Please print exactly the lines from the line containing "The height and" through the end of the data, no more, and keep pictures out of the copy.

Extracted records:
-*-*-
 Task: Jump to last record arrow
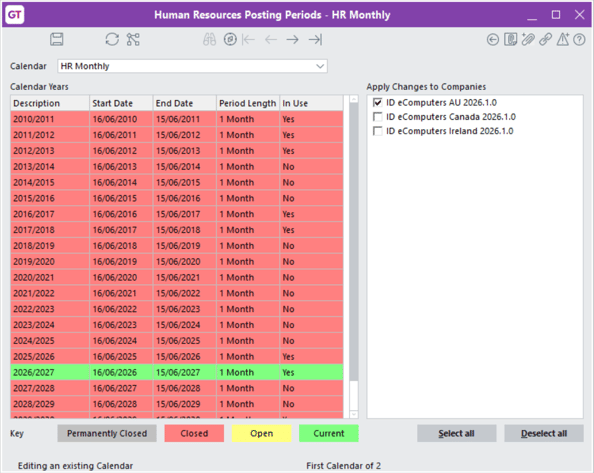pos(315,39)
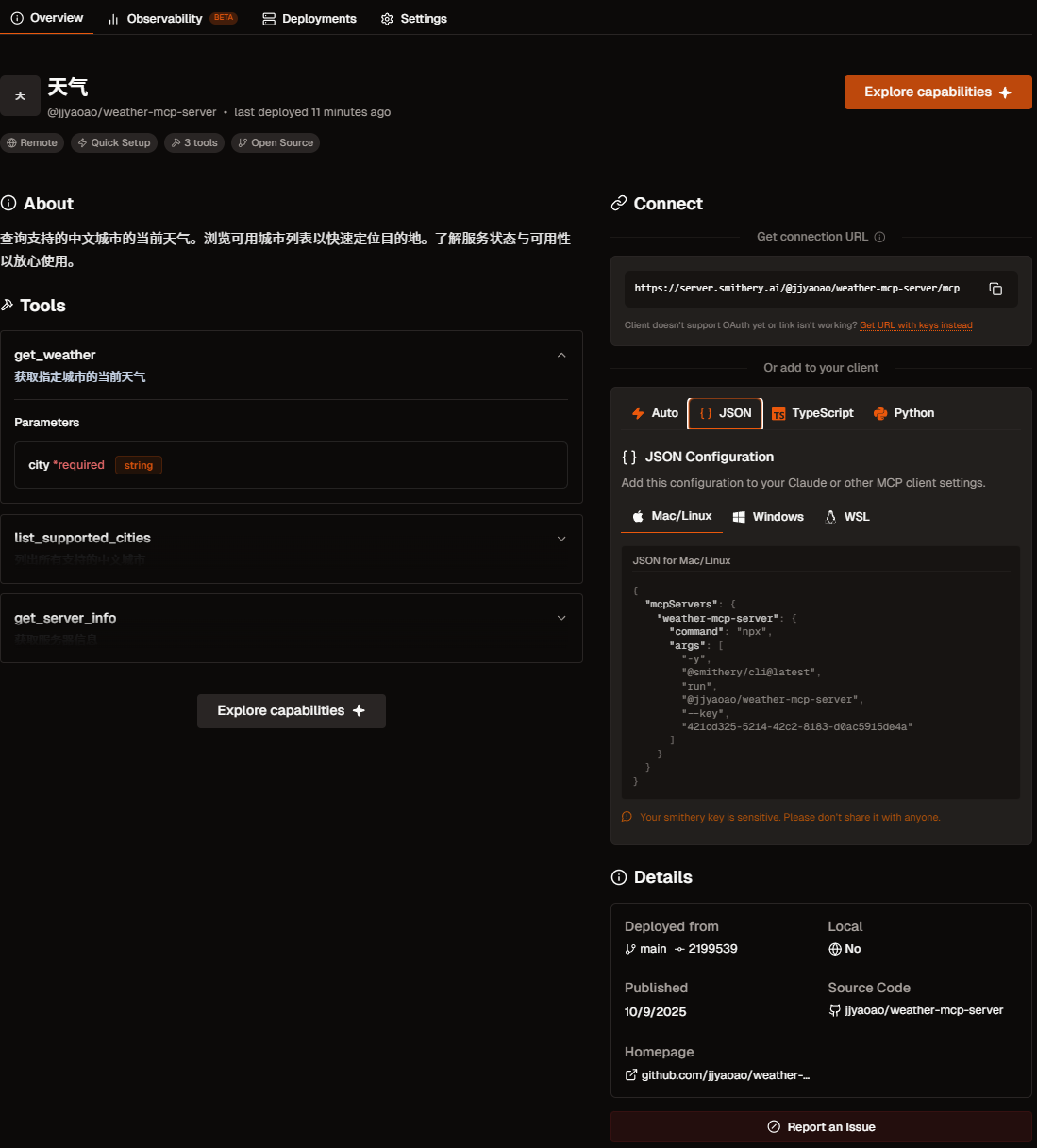Expand the list_supported_cities tool

561,538
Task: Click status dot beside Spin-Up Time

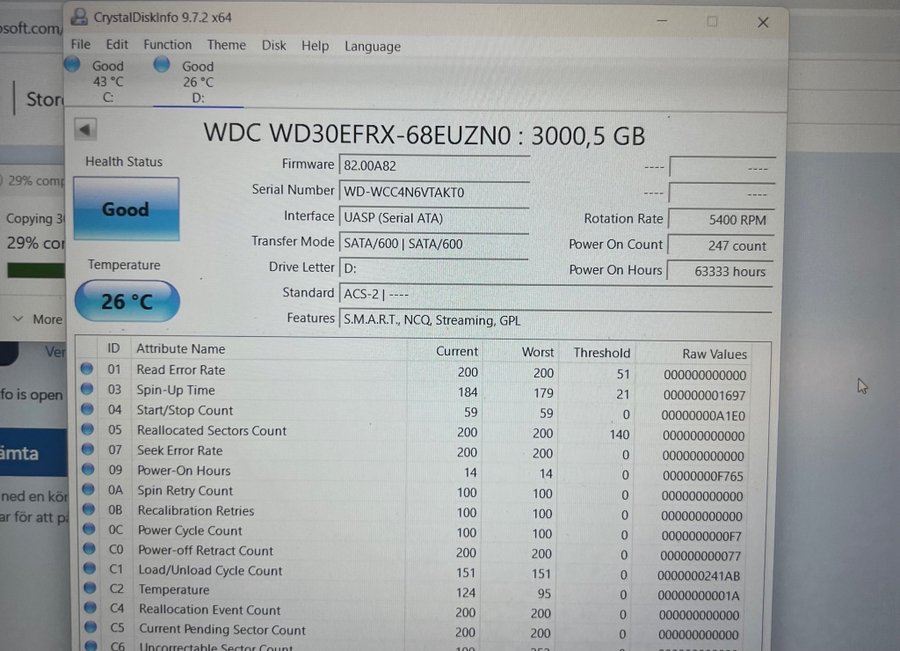Action: [x=87, y=390]
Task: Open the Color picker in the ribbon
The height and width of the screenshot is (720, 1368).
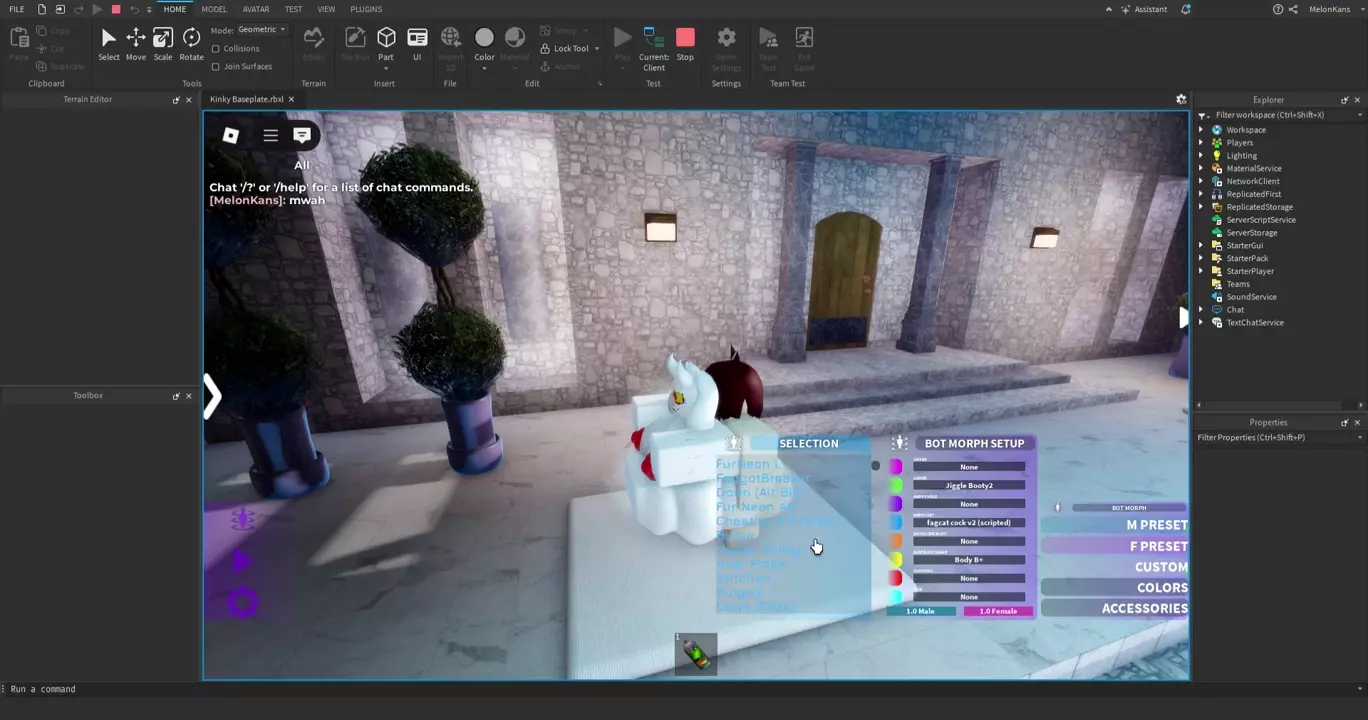Action: pyautogui.click(x=484, y=44)
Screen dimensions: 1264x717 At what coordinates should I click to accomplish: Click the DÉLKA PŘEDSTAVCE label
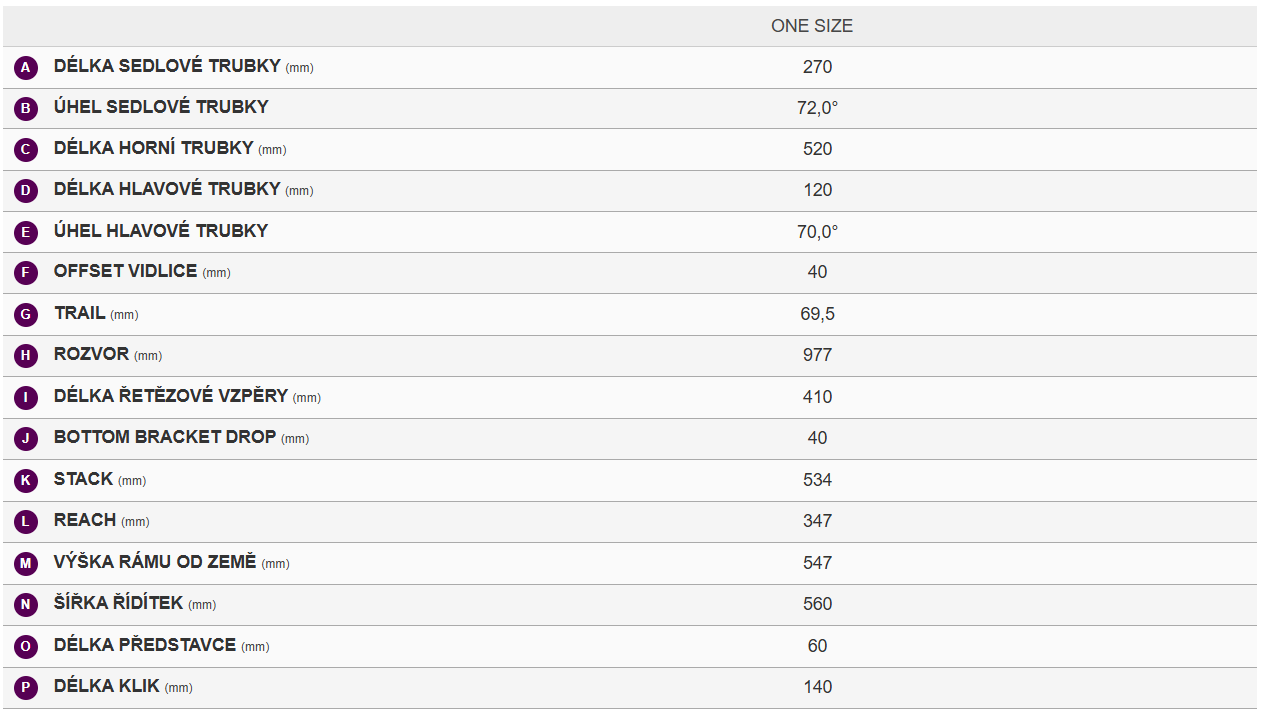[x=145, y=645]
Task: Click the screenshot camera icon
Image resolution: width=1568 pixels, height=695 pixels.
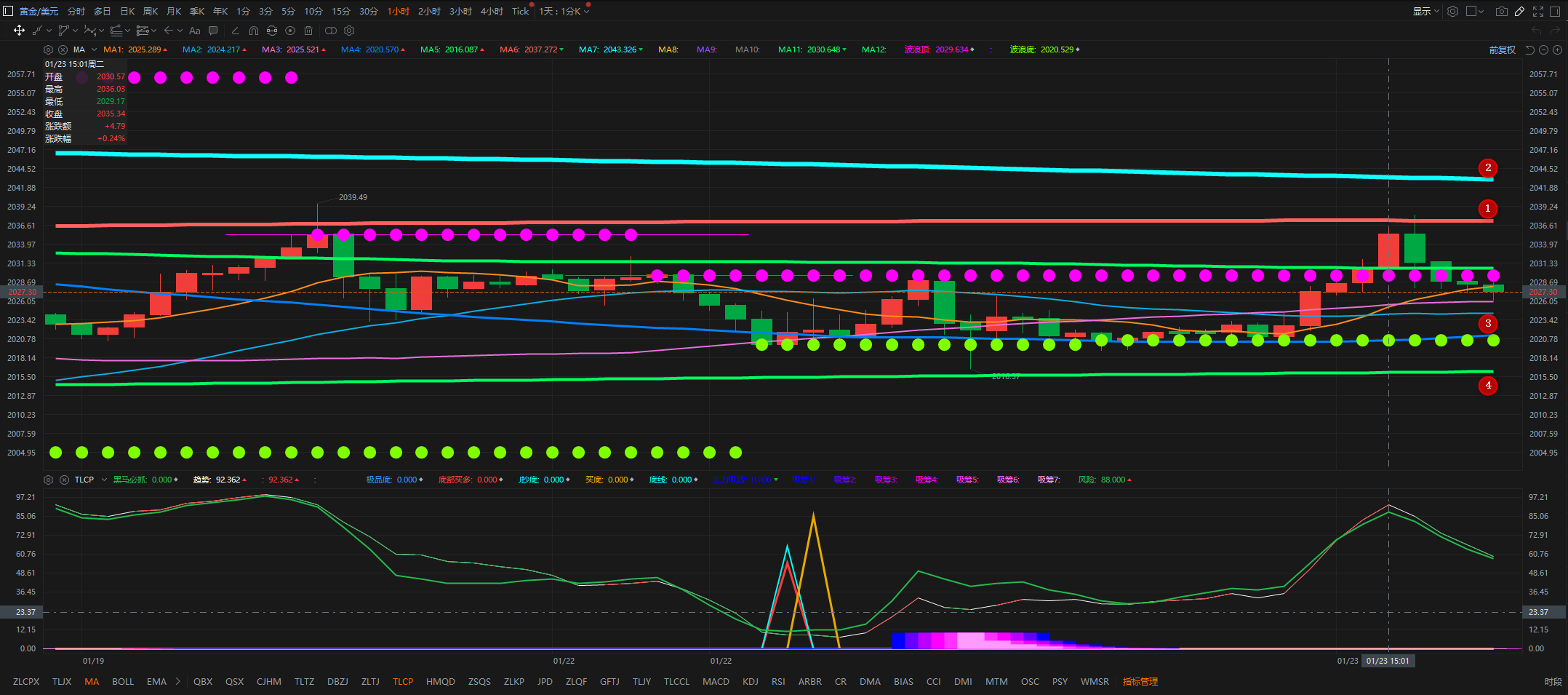Action: pyautogui.click(x=1501, y=11)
-*-*-
- _Answer section_
The height and width of the screenshot is (720, 1368).
Action: pyautogui.click(x=484, y=44)
Screen dimensions: 1264x717 At what coordinates should I click to accomplish: Click the DÉLKA PŘEDSTAVCE label
[x=145, y=645]
Task: Click the screenshot camera icon
Image resolution: width=1568 pixels, height=695 pixels.
Action: pyautogui.click(x=1501, y=11)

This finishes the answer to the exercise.